Эти встречи происходили ежедневно в течение многих месяцев, и я всегда получал от него пищу не только для тела, но и для души. Изо дня в день я все больше и глубже постигал прекрасное учение Будды и принял в сердце идею о единстве человечества и необходимости жертвовать во имя других. Мое положение неприкасаемого больше не удручало меня, потому что я знал, что это было лишь частью моей кармы, или испытания, которое моя душа должна пройти, уроком, который она должна усвоить. Моя нынешняя жизнь в конце концов закончится, и после нее будут другие, и тогда я буду вознагражден за все страдания и добрые поступки.

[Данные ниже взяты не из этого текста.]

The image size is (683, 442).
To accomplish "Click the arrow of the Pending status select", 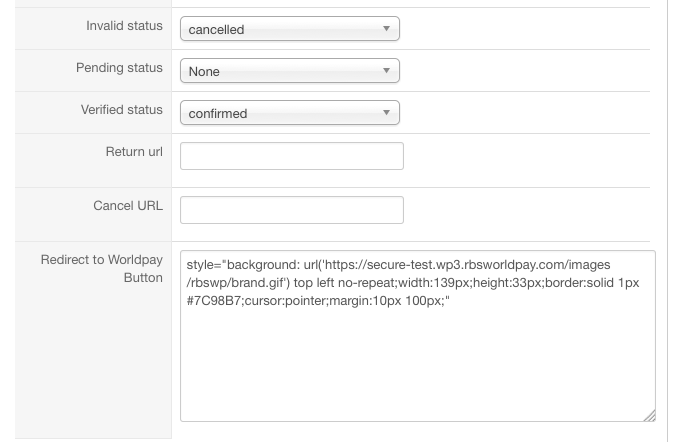I will [x=386, y=72].
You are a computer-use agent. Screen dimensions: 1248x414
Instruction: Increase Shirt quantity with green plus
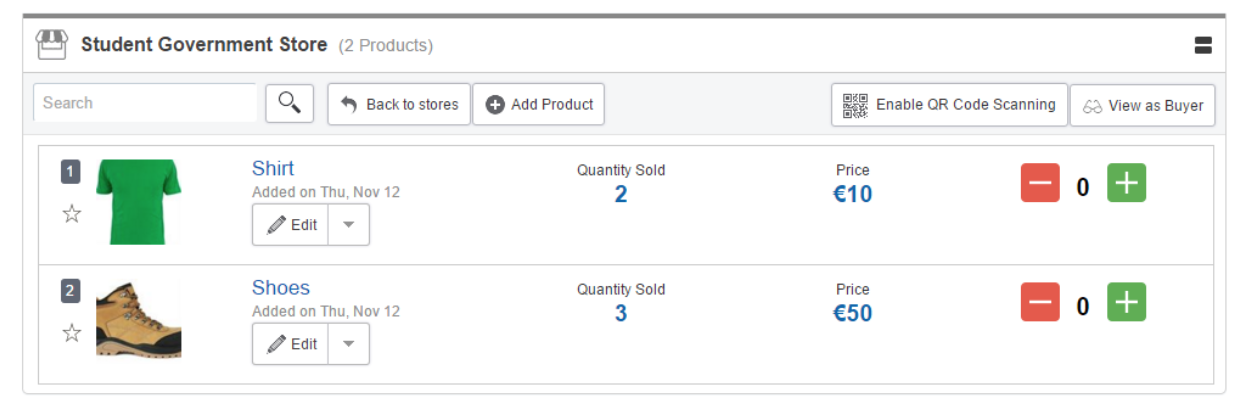tap(1127, 183)
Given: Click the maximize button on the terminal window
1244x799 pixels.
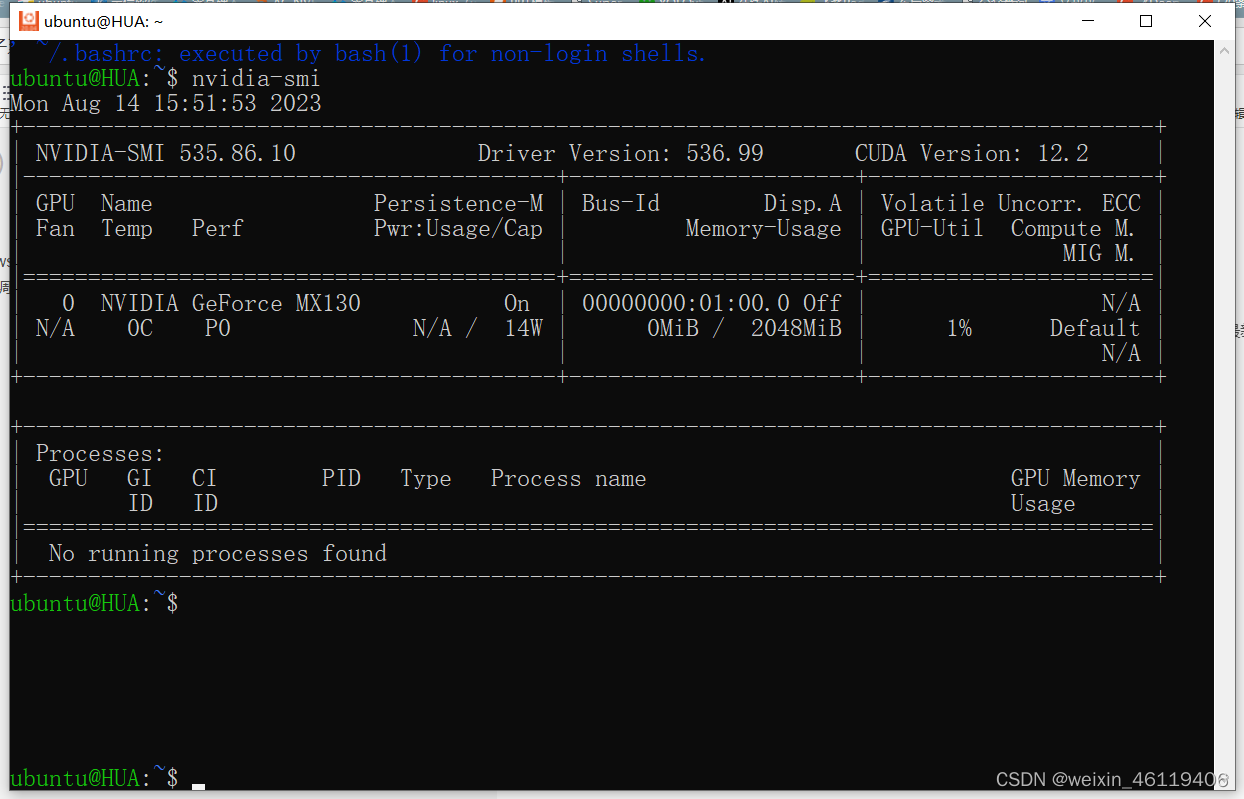Looking at the screenshot, I should tap(1146, 21).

Хорошее питание и лекарства, купленные на деньги, которые Сиддхартха время от времени мне давал, значительно улучшили состояние моей матери, и на щеках моих братьев и сестер появился румянец. Но ничто не вечно в этой жизни, и что-то в моем сердце говорило мне, что этой идиллии рано или поздно придет конец. Я не мог сказать, откуда я это знал, но часто просыпался посреди ночи в холодном поту, и сердце мое колотилось чуть ли не в горле. Я был так уверен в том, что что-то должно произойти, что начинал припрятывать запасы пищи — прямо как белка. Из того, что я ежедневно получал от Сиддхартхи, я откладывал значительную часть в сооруженную мной в углу комнаты кладовую. Мать нежно улыбалась, видя мою озабоченность, и говорила, что я чересчур осторожен, но иногда я замечал, как на ее истощенном лице тоже мелькает беспокойство.